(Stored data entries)
--- --- ---

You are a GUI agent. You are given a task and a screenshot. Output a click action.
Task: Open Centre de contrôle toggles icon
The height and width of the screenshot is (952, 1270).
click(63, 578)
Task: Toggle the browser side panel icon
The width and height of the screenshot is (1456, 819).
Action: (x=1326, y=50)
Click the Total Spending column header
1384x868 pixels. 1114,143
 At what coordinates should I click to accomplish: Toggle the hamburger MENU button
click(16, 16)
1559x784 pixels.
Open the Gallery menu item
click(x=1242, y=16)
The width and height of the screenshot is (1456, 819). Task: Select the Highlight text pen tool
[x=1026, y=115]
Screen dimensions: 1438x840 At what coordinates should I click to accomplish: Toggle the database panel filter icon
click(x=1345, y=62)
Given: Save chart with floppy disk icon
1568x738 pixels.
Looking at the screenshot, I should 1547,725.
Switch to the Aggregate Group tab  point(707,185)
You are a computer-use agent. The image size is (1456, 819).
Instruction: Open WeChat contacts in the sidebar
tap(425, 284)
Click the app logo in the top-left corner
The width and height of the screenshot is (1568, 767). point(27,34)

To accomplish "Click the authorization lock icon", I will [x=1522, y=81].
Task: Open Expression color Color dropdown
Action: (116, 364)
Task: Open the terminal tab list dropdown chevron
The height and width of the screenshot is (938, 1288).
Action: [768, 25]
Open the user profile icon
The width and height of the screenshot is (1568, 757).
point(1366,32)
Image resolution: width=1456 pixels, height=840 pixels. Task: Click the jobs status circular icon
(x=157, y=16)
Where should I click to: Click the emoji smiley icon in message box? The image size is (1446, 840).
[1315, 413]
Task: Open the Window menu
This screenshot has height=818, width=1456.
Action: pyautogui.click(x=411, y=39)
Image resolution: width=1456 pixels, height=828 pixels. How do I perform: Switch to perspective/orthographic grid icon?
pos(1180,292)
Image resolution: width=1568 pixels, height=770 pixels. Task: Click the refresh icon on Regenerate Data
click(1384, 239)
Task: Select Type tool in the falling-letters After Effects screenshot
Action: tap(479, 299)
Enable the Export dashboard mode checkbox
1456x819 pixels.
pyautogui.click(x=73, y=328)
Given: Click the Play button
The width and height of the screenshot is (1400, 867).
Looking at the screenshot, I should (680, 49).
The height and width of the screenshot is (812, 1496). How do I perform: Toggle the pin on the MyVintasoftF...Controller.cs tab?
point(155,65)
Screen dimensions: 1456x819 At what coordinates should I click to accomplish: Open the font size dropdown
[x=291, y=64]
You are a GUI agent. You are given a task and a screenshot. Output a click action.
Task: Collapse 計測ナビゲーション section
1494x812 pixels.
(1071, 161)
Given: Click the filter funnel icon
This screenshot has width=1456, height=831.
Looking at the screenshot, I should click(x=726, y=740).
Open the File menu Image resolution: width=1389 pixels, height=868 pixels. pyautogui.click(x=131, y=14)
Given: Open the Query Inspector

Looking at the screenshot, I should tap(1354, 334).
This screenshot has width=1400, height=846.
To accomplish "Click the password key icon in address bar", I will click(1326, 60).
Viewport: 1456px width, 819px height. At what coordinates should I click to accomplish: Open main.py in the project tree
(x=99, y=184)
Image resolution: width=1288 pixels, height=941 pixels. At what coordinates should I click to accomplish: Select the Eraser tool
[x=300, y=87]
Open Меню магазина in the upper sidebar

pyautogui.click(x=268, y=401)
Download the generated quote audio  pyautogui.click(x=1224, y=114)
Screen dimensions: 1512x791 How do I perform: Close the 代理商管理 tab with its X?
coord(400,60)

--- --- ---

**Task to complete:** All entries above are to be reproduced exactly.

**Expected answer:**
You are a GUI agent. You are given a task and a screenshot. Output a click action.
Task: Open Centre de contrôle toggles icon
The height and width of the screenshot is (952, 1270).
click(63, 578)
Task: Toggle the browser side panel icon
The width and height of the screenshot is (1456, 819).
Action: (x=1326, y=50)
Click the Total Spending column header
1384x868 pixels. 1114,143
 At what coordinates should I click to accomplish: Toggle the hamburger MENU button
click(16, 16)
1559x784 pixels.
Open the Gallery menu item
click(x=1242, y=16)
The width and height of the screenshot is (1456, 819). Task: Select the Highlight text pen tool
[x=1026, y=115]
Screen dimensions: 1438x840 At what coordinates should I click to accomplish: Toggle the database panel filter icon
click(x=1345, y=62)
Given: Save chart with floppy disk icon
1568x738 pixels.
Looking at the screenshot, I should 1547,725.
Switch to the Aggregate Group tab  point(707,185)
You are a computer-use agent. The image size is (1456, 819).
Instruction: Open WeChat contacts in the sidebar
tap(425, 284)
Click the app logo in the top-left corner
The width and height of the screenshot is (1568, 767). point(27,34)

To accomplish "Click the authorization lock icon", I will [x=1522, y=81].
Task: Open Expression color Color dropdown
Action: (116, 364)
Task: Open the terminal tab list dropdown chevron
The height and width of the screenshot is (938, 1288).
Action: [768, 25]
Open the user profile icon
The width and height of the screenshot is (1568, 757).
point(1366,32)
Image resolution: width=1456 pixels, height=840 pixels. Task: Click the jobs status circular icon
(x=157, y=16)
Where should I click to: Click the emoji smiley icon in message box? The image size is (1446, 840).
[1315, 413]
Task: Open the Window menu
This screenshot has height=818, width=1456.
Action: pyautogui.click(x=411, y=39)
Image resolution: width=1456 pixels, height=828 pixels. How do I perform: Switch to perspective/orthographic grid icon?
pos(1180,292)
Image resolution: width=1568 pixels, height=770 pixels. Task: Click the refresh icon on Regenerate Data
click(1384, 239)
Task: Select Type tool in the falling-letters After Effects screenshot
Action: tap(479, 299)
Enable the Export dashboard mode checkbox
1456x819 pixels.
pyautogui.click(x=73, y=328)
Given: Click the Play button
The width and height of the screenshot is (1400, 867).
Looking at the screenshot, I should (680, 49).
The height and width of the screenshot is (812, 1496). How do I perform: Toggle the pin on the MyVintasoftF...Controller.cs tab?
point(155,65)
Screen dimensions: 1456x819 At what coordinates should I click to accomplish: Open the font size dropdown
[x=291, y=64]
You are a GUI agent. You are given a task and a screenshot. Output a click action.
Task: Collapse 計測ナビゲーション section
1494x812 pixels.
(1071, 161)
Given: Click the filter funnel icon
This screenshot has width=1456, height=831.
Looking at the screenshot, I should click(x=726, y=740).
Open the File menu Image resolution: width=1389 pixels, height=868 pixels. pyautogui.click(x=131, y=14)
Given: Open the Query Inspector

Looking at the screenshot, I should tap(1354, 334).
This screenshot has width=1400, height=846.
To accomplish "Click the password key icon in address bar", I will click(1326, 60).
Viewport: 1456px width, 819px height. At what coordinates should I click to accomplish: Open main.py in the project tree
(x=99, y=184)
Image resolution: width=1288 pixels, height=941 pixels. At what coordinates should I click to accomplish: Select the Eraser tool
[x=300, y=87]
Open Меню магазина in the upper sidebar

pyautogui.click(x=268, y=401)
Download the generated quote audio  pyautogui.click(x=1224, y=114)
Screen dimensions: 1512x791 How do I perform: Close the 代理商管理 tab with its X?
coord(400,60)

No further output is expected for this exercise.